-------- Input for this task

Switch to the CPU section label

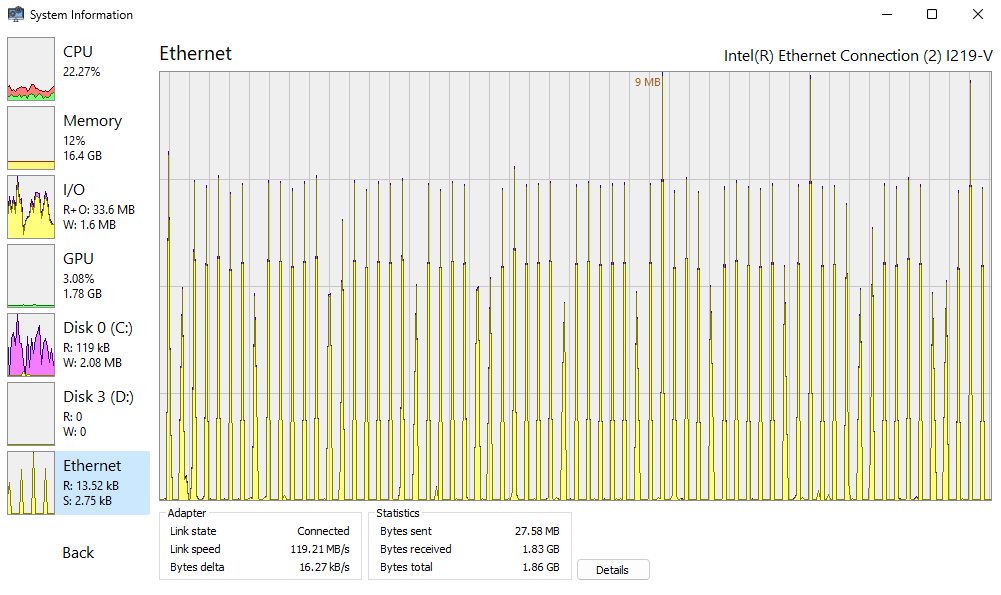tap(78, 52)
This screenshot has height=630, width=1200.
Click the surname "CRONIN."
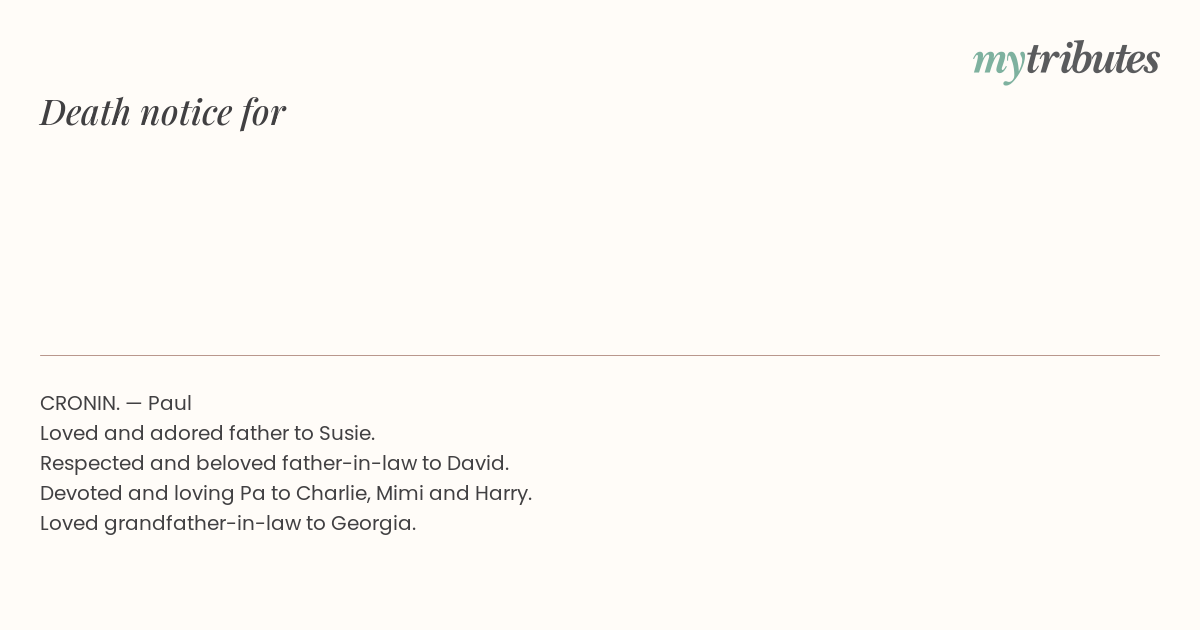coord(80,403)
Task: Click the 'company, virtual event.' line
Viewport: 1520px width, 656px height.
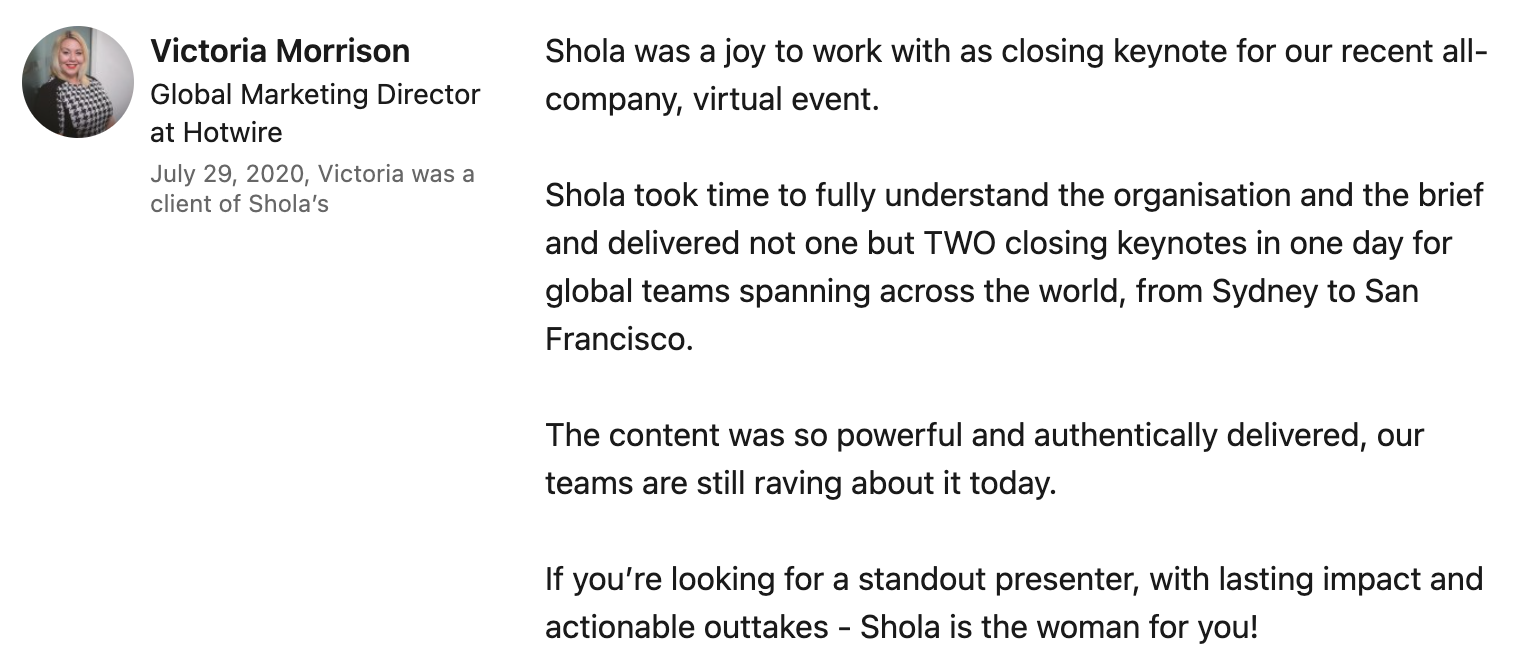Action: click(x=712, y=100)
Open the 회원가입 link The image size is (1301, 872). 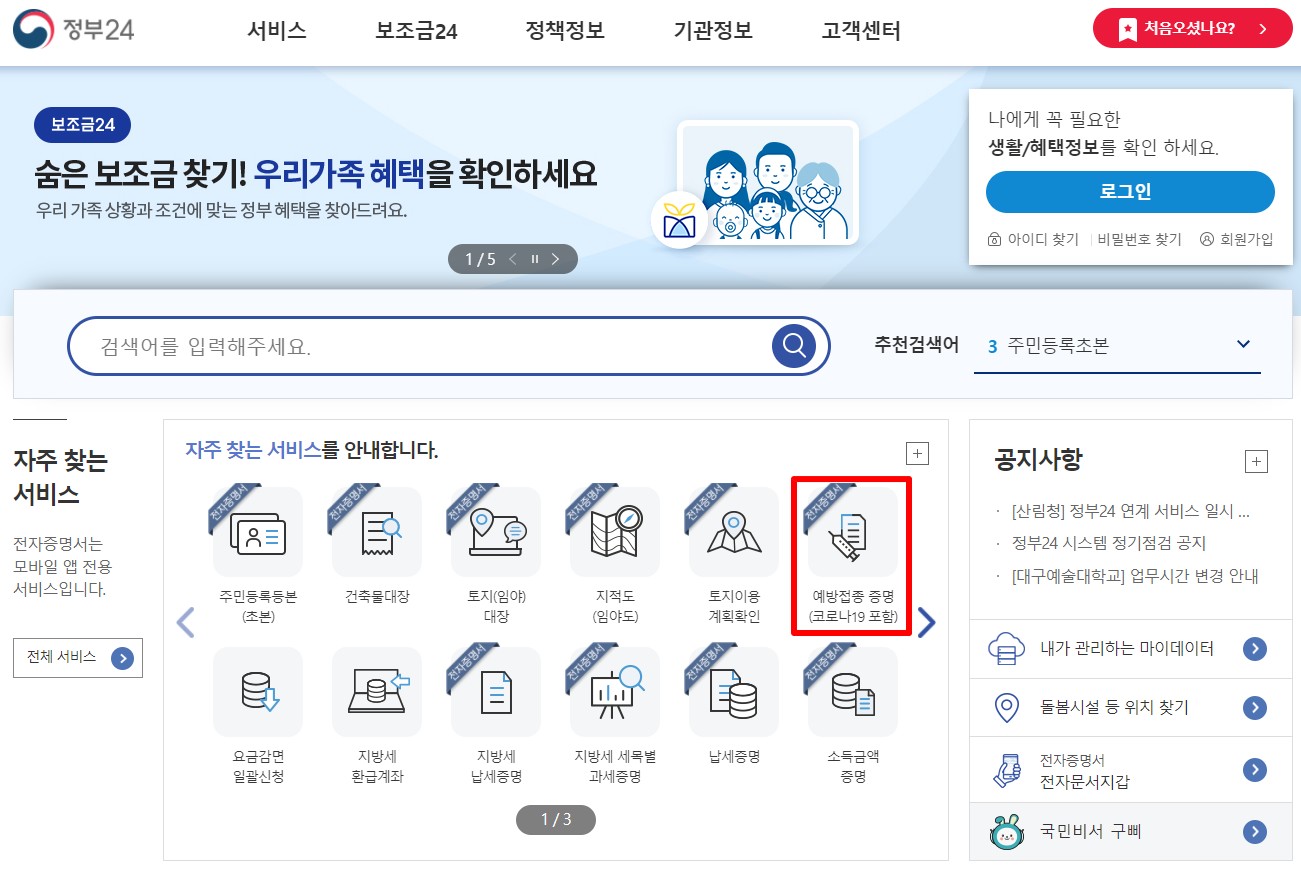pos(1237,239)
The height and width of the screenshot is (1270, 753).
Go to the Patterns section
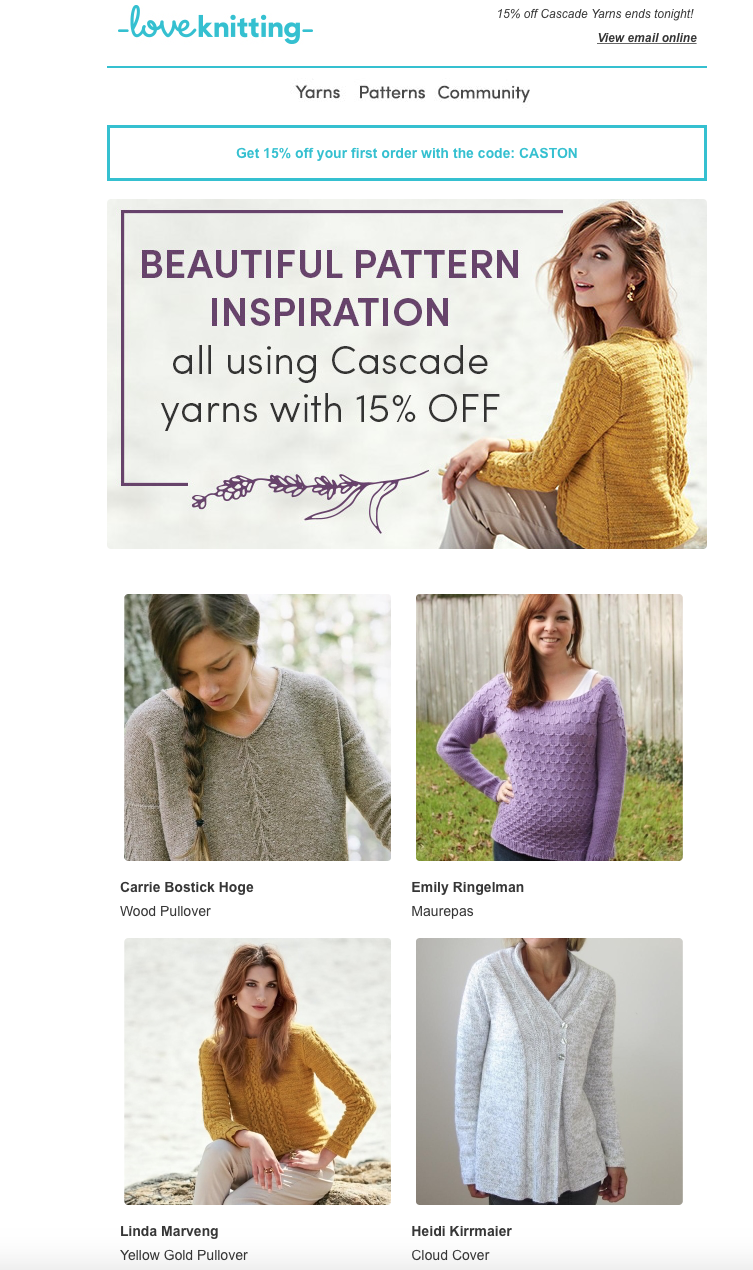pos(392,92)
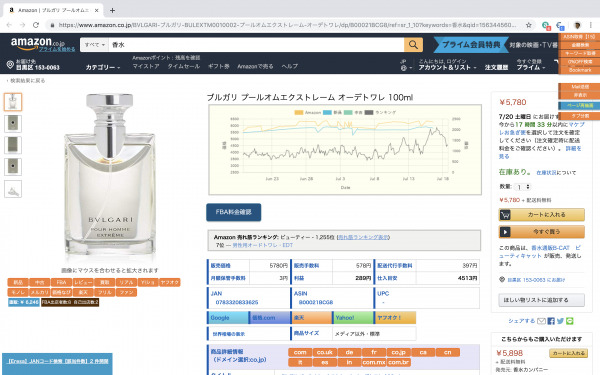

----------------

What is needed - Pull out each line of the rows above that contains the word "section", treating uppercase and lowercase as different.

Answer for the task -
Switch to the CPU section label
Go to the Patterns section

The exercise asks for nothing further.